Fix Linux Server Issues With These 5 Troubleshooting Steps

If your Linux server isn't performing to its full potential, it's likely there is an underlying issue that needs resolving.

Follow these five simple yet practical steps to troubleshoot a Linux server and reduce the downtime to an absolute minimal.

1. Check the Hardware

Let's get down to the absolute basics: check the hardware. This means you head over to the physical rack and check if any cables are loose or there's a power outage.

Alternatively, type the following command:

        $ sudo ethtool eth0

If it returns a yes, you know your port is talking to the network.

To check a server's BIOS/UEFI hardware report, use the following command:

To see what a server's BIOS/UEFI reports about its hardware

        $ sudo dmidecode --type memory

If the response looks good, this isn't the problem either. If you suspect there are memory issues, run the following command:

        $ sudo modprobe edac_core

If there are no results after running the aforementioned command, type the following:

        $ sudo grep "[0-9]" /sys/devices/system/etc/mc/mc*/csrow*/ch*_ce_count

This presents you with a list of the memory controller's rows along with the error count.
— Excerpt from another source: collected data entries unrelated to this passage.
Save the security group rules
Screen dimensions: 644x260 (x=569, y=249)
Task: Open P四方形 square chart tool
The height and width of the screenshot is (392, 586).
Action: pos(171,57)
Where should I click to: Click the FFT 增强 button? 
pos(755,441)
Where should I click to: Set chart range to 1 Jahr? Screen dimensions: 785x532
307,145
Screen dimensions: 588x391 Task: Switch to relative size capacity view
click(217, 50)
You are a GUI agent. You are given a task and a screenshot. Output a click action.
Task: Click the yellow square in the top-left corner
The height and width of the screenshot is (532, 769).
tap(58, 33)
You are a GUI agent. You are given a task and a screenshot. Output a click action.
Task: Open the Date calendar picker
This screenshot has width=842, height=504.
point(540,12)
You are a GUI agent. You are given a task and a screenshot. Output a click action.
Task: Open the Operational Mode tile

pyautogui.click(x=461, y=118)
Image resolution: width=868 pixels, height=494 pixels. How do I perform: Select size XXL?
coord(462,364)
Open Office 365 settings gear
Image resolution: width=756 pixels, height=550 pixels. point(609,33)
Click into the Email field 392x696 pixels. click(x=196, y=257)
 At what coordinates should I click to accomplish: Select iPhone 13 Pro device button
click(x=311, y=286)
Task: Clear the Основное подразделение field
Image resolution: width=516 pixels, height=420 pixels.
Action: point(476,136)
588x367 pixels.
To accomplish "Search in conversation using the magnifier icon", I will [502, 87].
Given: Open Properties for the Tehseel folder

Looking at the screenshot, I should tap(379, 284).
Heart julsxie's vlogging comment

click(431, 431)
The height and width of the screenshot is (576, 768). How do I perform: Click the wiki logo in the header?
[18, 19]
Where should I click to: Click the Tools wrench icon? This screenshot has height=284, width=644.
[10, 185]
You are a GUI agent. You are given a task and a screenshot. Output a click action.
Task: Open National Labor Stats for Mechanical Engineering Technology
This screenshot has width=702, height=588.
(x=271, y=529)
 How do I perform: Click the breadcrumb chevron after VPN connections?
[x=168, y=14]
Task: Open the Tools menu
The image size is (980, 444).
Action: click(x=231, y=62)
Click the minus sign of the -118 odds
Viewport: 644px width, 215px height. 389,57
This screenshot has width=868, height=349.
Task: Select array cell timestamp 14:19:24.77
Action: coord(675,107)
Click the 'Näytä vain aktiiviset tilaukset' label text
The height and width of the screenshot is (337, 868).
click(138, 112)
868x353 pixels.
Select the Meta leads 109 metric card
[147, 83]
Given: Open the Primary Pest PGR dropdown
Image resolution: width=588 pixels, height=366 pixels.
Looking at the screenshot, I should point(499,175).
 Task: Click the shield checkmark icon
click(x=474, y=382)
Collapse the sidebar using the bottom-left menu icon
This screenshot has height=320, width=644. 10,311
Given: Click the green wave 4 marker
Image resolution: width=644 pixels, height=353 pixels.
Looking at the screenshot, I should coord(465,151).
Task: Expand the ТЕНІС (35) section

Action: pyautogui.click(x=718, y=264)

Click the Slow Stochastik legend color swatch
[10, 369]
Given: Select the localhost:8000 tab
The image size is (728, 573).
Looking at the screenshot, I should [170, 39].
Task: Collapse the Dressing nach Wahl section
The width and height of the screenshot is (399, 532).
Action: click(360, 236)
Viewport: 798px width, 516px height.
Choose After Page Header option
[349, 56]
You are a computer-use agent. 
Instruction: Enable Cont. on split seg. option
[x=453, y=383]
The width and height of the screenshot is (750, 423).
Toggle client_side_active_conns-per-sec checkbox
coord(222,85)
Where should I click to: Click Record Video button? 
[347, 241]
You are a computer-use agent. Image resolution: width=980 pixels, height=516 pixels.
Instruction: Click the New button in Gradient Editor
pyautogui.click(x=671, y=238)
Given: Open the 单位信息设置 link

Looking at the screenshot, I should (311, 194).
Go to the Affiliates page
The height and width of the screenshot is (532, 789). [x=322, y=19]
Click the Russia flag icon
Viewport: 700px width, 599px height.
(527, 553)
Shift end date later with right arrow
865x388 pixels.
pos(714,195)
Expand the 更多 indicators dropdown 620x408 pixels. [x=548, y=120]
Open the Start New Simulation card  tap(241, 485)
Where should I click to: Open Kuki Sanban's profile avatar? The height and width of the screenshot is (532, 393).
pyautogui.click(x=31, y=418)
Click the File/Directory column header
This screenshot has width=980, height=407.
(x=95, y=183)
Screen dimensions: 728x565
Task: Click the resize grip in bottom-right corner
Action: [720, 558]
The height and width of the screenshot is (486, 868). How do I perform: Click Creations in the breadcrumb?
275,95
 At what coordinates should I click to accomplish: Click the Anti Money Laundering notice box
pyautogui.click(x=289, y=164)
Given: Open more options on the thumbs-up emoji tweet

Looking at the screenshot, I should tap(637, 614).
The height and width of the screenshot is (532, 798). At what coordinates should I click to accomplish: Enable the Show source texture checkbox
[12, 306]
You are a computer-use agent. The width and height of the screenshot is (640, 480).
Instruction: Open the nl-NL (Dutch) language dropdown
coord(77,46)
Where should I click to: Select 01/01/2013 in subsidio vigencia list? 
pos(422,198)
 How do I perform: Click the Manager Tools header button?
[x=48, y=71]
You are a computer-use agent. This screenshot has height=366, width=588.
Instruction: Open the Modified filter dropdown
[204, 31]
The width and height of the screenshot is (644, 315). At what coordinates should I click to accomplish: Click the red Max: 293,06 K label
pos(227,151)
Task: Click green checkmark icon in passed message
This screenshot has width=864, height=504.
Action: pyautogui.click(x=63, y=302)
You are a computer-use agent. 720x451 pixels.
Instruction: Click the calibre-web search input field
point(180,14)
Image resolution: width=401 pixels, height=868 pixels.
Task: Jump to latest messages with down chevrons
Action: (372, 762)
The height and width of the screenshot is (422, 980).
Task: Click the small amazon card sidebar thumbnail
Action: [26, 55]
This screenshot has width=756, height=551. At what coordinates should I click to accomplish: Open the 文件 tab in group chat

When an output is combined with the dmidecode data on the memory channel, part number, and slot, you can successfully find the corrupted memory stick.

2. Decipher the Exact Problem

Your server has gone down, and there are no two ways about it. Before jumping in with your tools, it is essential to define what the exact problem is. For example, if your users face issues with a server application, you need to make sure the problem is not at the client's side.

Secondly, as a part of the problem hunt, you should try to narrow down the source of the problem. This would mean either the server per se or the server application. For instance, a server program can go haywire while the server functions like a well-oiled machine.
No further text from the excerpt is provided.